In 2018, bioeconomy in Italy has shown a production potential amounting to 345 billion euro, equal to approximately 10% of the total value of national production, employing approximately 2 million people. Italy is in third position at EU level. Germany is first with a production worth €414 billion and France second with €359 billion. Spain is fourth (€237 billion) followed by the UK (€223 billion).

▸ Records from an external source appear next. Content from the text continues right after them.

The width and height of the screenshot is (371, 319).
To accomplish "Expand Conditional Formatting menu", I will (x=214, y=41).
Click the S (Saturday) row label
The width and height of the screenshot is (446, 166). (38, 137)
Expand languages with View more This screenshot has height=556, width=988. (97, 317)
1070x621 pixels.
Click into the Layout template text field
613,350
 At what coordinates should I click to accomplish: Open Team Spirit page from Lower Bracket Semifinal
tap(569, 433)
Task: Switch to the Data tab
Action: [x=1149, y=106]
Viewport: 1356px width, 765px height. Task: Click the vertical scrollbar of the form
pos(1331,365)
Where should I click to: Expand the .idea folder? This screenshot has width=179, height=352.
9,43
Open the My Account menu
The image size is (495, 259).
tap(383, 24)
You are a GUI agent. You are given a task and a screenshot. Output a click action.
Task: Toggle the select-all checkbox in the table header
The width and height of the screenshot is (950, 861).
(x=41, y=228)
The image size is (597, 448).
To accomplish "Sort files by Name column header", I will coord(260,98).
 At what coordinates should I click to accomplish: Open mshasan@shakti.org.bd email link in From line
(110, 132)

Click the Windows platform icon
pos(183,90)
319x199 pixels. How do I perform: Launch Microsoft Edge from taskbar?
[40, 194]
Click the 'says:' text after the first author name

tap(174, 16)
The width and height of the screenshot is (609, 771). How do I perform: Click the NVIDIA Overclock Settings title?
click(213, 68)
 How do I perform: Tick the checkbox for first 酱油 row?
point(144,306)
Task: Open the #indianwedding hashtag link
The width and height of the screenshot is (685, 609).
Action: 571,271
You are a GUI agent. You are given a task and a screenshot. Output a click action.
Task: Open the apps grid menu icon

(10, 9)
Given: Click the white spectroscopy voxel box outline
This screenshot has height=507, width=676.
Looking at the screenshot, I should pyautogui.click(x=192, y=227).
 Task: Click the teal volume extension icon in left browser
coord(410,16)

In these five countries, the bioeconomy is worth €1.568 trillion.
The Intesa Sanpaolo Research Department (Intesa Sanpaolo is one of the major banking group in Europe) presented last week – in a online workshop organized by the bank together with the Italian Cluster of Green Chemistry SPRING and Assobiotec, the Italian Association for the development of biotechnology – the Sixth Edition of the Report on Bioeconomy in Europe (Download the Executive Summary), which, in line with the definition of the European Commission, was defined as the set of activities using renewable natural resources to produce goods and energy, generating great advantages in terms of sustainability.
In Italy, bioeconomy has significant prospects of growth in the next few years, thanks to the presence of a core team of players in the downstream supply chain of bioindustry. On the basis of existing technologies, the chemical productions that can potentially be converted into bio-based ones are just under 40%, in Italy.
Developing an economy that grows while respecting the environment and reducing dependence on non-renewable resources, such as fossil fuels, is regarded as a priority for Europe in the frame of the Green New Deal. It is, therefore, important to understand the economic potential of bioeconomy, that is the set of activities that produce and use natural raw materials from agriculture, to food industry, to timber and paper industry, to a part of the chemical industry.